Debugging disconnects - Githubissues

andriej commented 4 years ago

Since few days I encounter "Disconnected: none" error in HA log from pyotgw.protocol. I'm trying to debug what is happening, today I've enabled logger: debug on this.

Here is the log from the moment it first happened after restart. Is it possible to say that it's rather connectivity problem (LAN-LAN to OTGW) or could be also HA issue? Or - as there is introduction in the log, the gateway did restart itself?

mvn23 commented 4 years ago

Looks like a hiccup on the connection. As long as it doesn't happen too often and it recovers like it did I wouldn't worry too much about it.

andriej commented 4 years ago

How about 5 times during like 2-4 hours? And it didn't happen some time ago at all (I mean like not a single time per day)

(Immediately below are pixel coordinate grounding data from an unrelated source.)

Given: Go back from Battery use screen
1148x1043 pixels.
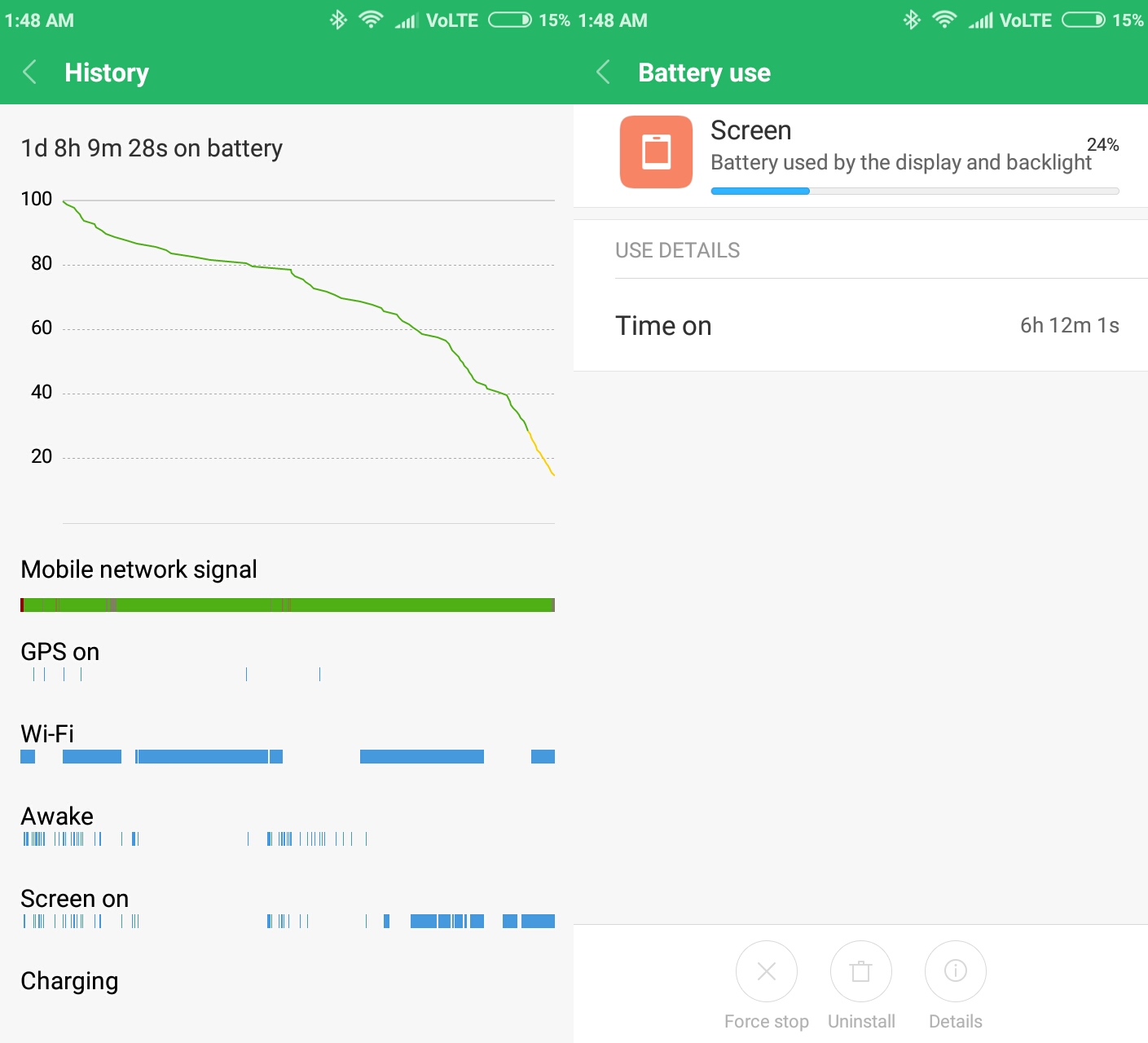Looking at the screenshot, I should (x=604, y=73).
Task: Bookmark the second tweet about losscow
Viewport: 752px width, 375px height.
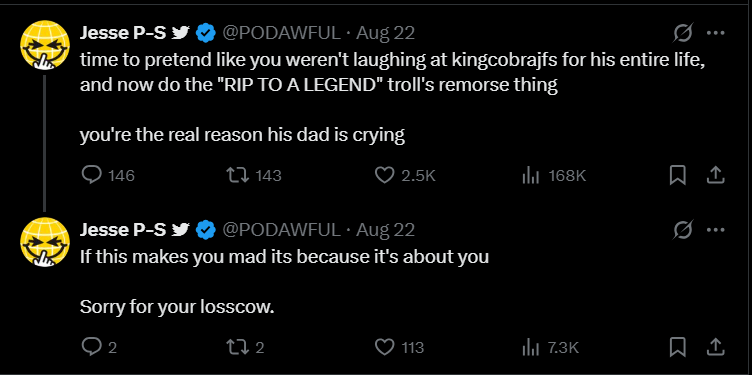Action: coord(677,347)
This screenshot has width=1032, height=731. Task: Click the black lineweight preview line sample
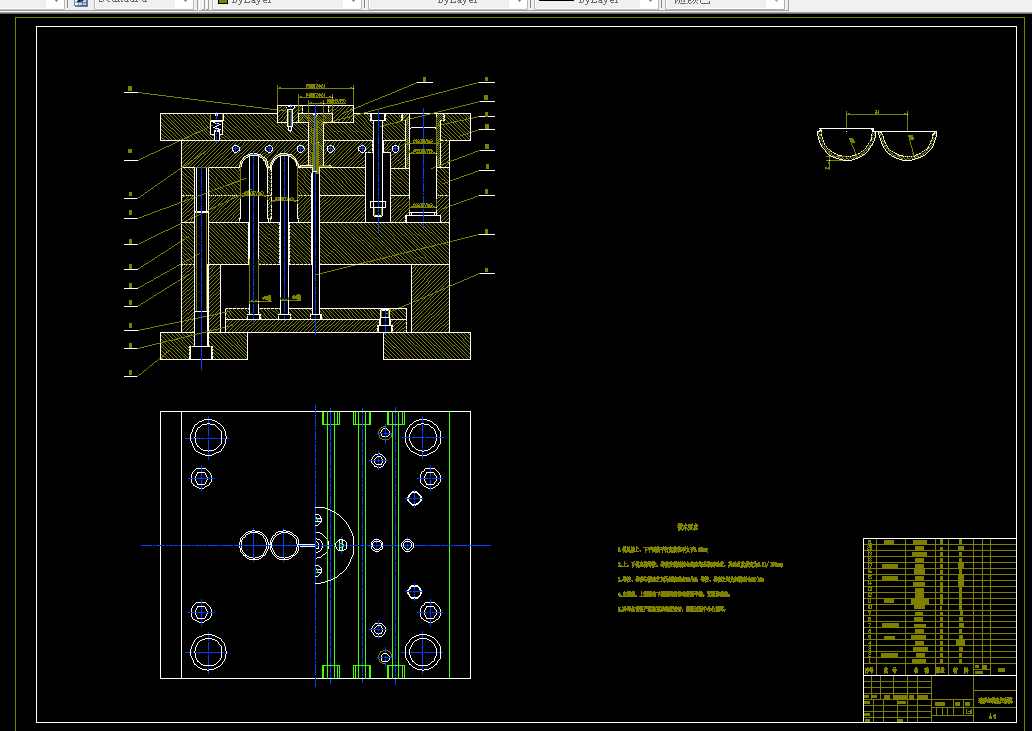coord(556,1)
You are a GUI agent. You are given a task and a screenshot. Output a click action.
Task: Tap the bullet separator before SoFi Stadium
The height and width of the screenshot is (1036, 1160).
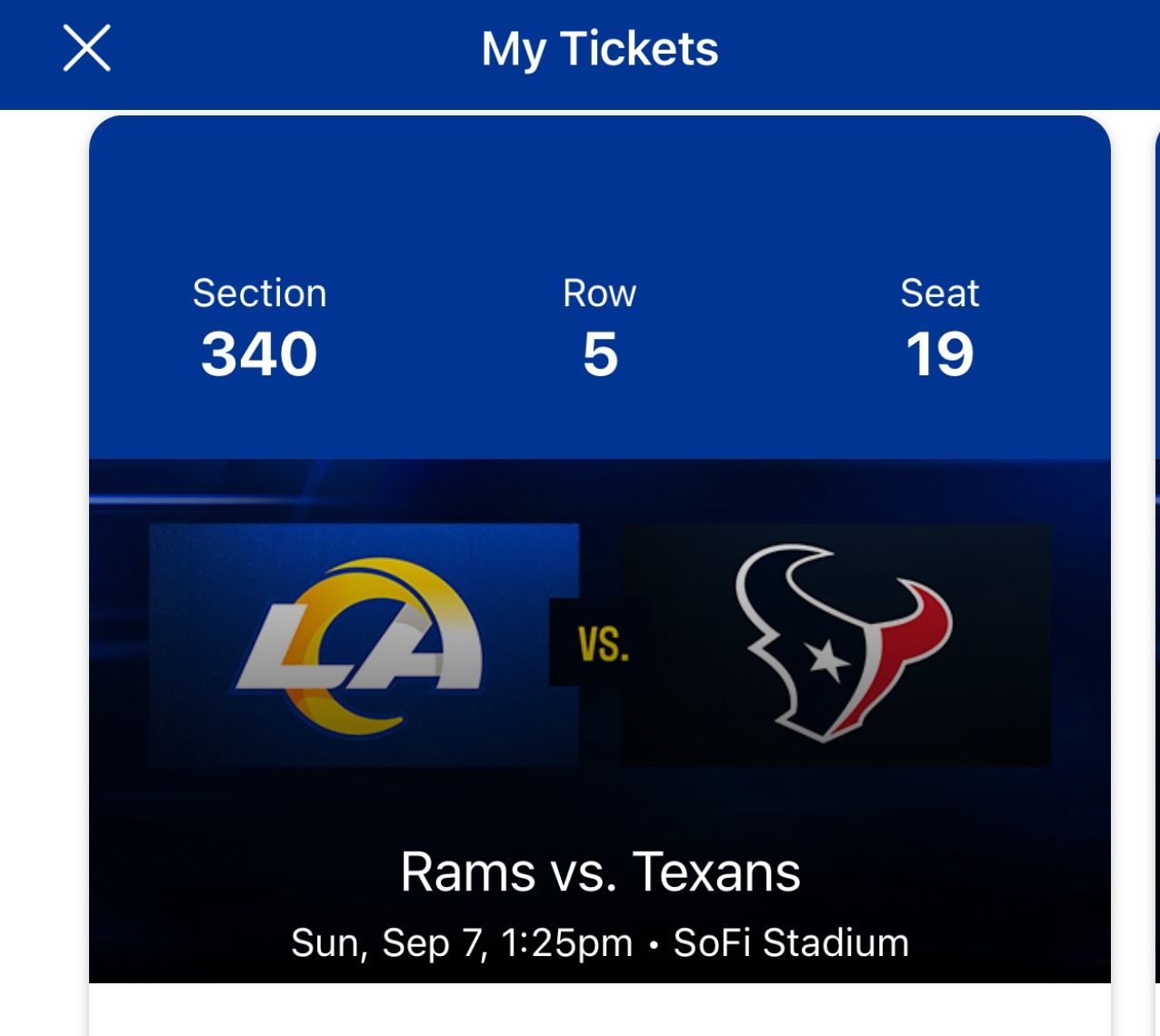pyautogui.click(x=653, y=945)
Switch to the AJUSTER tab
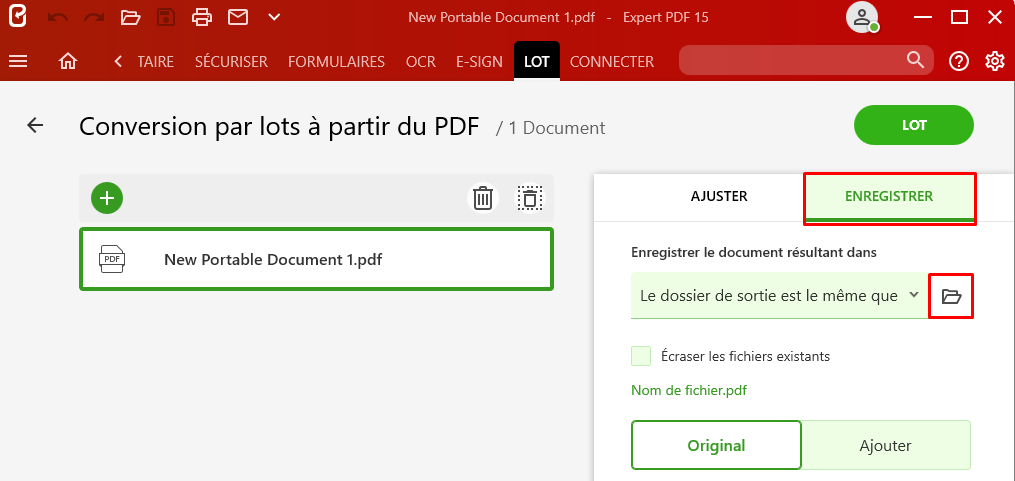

mvn23 commented 4 years ago

That seems a bit much indeed. If HA is really busy when this happens, it could happen that the watchdog hits its timeout while the connection is still alive (i.e. _inform_watchdog() does not run for 5 seconds - the default timeout). This will depend on the system you are using to run HA and all other integrations and processes on that machine. To test this, you can try to increase the inactivity_timeout on line 46 of pyotgw.py to give HA more time to complete other tasks before pyotgw will reset the connection.

andriej commented 4 years ago

New log, I've left it for some time to run and I've got 60 disconnects. The 16:11 bugs me.

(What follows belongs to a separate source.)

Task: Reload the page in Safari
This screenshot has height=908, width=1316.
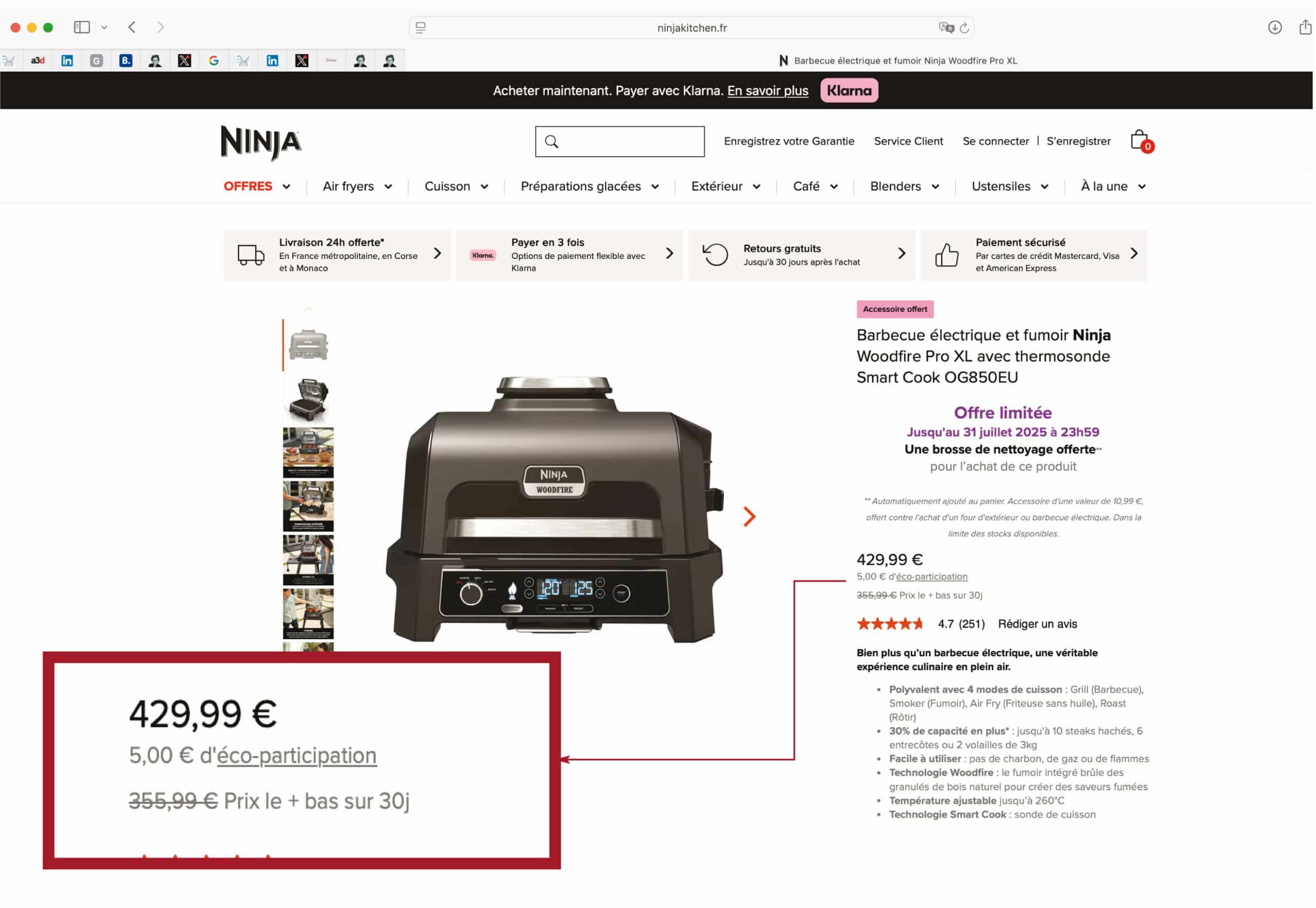Action: pos(964,28)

The machine is not that busy, it's J3455 intel with 8GB RAM. HA instance is quite big but anyway, didn't see that much errors earlier:

I'm not that keen on increasing the time as I think it would be better to hunt down what is making machine/HA busy so much it can't take a lot more.

mvn23 commented 4 years ago

It looks like increasing the timeout won't work anyway. The reconnect is triggered after exactly 5 seconds every time, so it's unlikely that something is blocking or delaying the message processing. Do you see the same behavior when connecting the gateway via USB (if possible)? This will rule out or confirm that it's a network issue.

andriej commented 4 years ago

Unfortunately it's 2 floors away so can't USB-confirm the problem. During the timeouts pings are delivered (1 packet lost and >4000 sent from 2 LAN machines) so it's not 'wire' problem so far.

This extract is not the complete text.